Many
parents carry away a lot of concerns when they drop off a child
at day care, but a few centers are offering parents high-tech
reassurance: the ability to monitor child by simply logging on
to the computer.
There's a security in knowing that at any given time, you
can just plug in and check on them, said Tammy Barnett,
who, along with business partner Tianay Outlaw will be the among
the first to offer the monitoring service in Hamilton County when
their day-care center, Creative Kids World, opens in Springdale
in September.
It's not required by law, but I could see how a parent would
look at it and see the advantages, said John Allen, spokesman
for the Ohio Department of Human Services, which oversees licensing
of the state's 3,400 child-care centers.
Many centers, he said, do things to make their care more attractive
to parents, such as going beyond minimum standards which
mainly address health issues, for example, cleanliness and staffing
on items such as teacher-to-child ratios.
HOW
IT WORKS |
Video cameras are positioned in the classrooms and
other areas of the center.
The day-care center subscribes to an Internet server that
receives the images.
Parents, from any computer with Internet capabilities, use
a password to log on to the Web site and pull up the image.

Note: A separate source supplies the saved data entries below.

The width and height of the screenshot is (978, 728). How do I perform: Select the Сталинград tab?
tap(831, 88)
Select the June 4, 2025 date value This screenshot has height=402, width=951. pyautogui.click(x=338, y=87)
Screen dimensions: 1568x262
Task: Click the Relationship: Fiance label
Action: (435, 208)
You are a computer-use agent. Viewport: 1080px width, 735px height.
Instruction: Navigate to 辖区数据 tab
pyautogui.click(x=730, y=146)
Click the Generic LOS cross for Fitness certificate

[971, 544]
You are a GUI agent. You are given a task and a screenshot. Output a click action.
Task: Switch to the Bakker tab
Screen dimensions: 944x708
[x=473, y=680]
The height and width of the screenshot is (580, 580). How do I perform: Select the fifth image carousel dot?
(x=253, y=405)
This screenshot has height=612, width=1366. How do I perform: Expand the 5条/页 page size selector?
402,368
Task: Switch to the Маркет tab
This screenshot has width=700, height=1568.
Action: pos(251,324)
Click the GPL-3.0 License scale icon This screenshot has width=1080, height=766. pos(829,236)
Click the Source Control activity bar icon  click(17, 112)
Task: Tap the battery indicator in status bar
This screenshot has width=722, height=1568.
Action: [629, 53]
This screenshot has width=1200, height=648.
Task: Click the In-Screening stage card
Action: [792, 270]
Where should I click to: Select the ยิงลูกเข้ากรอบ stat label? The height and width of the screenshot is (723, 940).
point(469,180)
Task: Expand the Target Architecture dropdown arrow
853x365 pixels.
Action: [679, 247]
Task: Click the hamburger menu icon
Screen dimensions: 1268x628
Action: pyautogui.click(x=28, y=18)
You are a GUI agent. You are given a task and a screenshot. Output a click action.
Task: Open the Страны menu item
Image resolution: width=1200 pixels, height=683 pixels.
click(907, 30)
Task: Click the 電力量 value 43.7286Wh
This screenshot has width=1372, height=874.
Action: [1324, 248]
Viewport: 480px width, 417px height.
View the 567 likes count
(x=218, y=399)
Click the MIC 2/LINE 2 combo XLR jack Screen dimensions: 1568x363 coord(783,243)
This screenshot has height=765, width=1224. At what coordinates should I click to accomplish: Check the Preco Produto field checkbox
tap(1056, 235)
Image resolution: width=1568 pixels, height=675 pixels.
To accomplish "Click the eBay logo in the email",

Because the server knows your child's schedule, it takes
you directly to the area that the child is in at the time. |
As day-care centers, like any other business, have to keep customers
happy to survive, Mr. Allen said he could see how the service
could start to catch on.
For now though, there are only a handful in Ohio that I'm
aware of, he said.
The video image parents see is not full motion. It's a picture
that updates every five seconds or so, depending on what kind
of modem you have, said Christine Austin Steinberg, the
founder of ParentNet, the company that provides the Internet service,
KinderCam, for Creative Kids World and Kids R Kids, which opened
in Warren County earlier this year.
ParentNet's KinderCam, established in 1996, isn't the only one
of its kind, but it was among the first to offer the service and
now operates in 35 day-care centers nationwide with a projection
of 1,500 more over the next 24 months.
Ms. Steinberg said she came up with the idea for the company while
working as a free-lance Web page designer. She'd placed her own
daughter in day care and soon found she was losing touch with
her day-to-day activities.
If your child is in day care 50-60 hours a week, you really
don't know them like you do at home. Most people can't leave work
in the middle of the day to go visit their child in day care,
but they might be able to pop online for a few minutes,
she said.
That's what Jennifer Parsons of Maineville, an administrative
assistant at CB Richard Ellis, a real estate brokerage firm in
downtown Cincinnati, has done almost on a daily basis, on
my lunch hour since April, when she placed her daughter,
Paige, 5 months old, at Kids R Kids.
I can see the teachers moving around; I can see them feeding
her, changing her, she said. My family down in Texas
pulls it up all the time, too, so Grandma can see her, too.
While most agree safety is the foremost advantage, it's just one
among many. We really try not to focus on the security portion;
it's really more of a way to keep in touch with your kids,
Ms. Steinberg said.
The cameras are not there to monitor the teachers; it's
so parents can participate, said Ms. Out law, who found
out about the KinderCam service on the Internet when researching
a business plan for Creative Kids World.
None of the teachers she has interviewed or hired, she said, has
had a problem with it: They'll see it; it's not a hidden
camera.
According to Ms. Steinberg, the cost to operate the system runs
about $12 per child per month depending on the package,
which includes equipment and installation and is billed
directly to the center. The center then calculates the cost into
tuition rates.
Ms. Steinberg said she hopes to be able to offer the service to
day-care centers for free by partnering with advertisers whose
products and services would come up on the computer screen.
Ms. Parsons said she looked at several day-care facilities and
found Kids R Kids to be just about the same or a little
lower in price than those without the service. She said
she pays $160 a week for 11 hours of care, five days a week, and
in return, gets a whole bunch of piece of mind.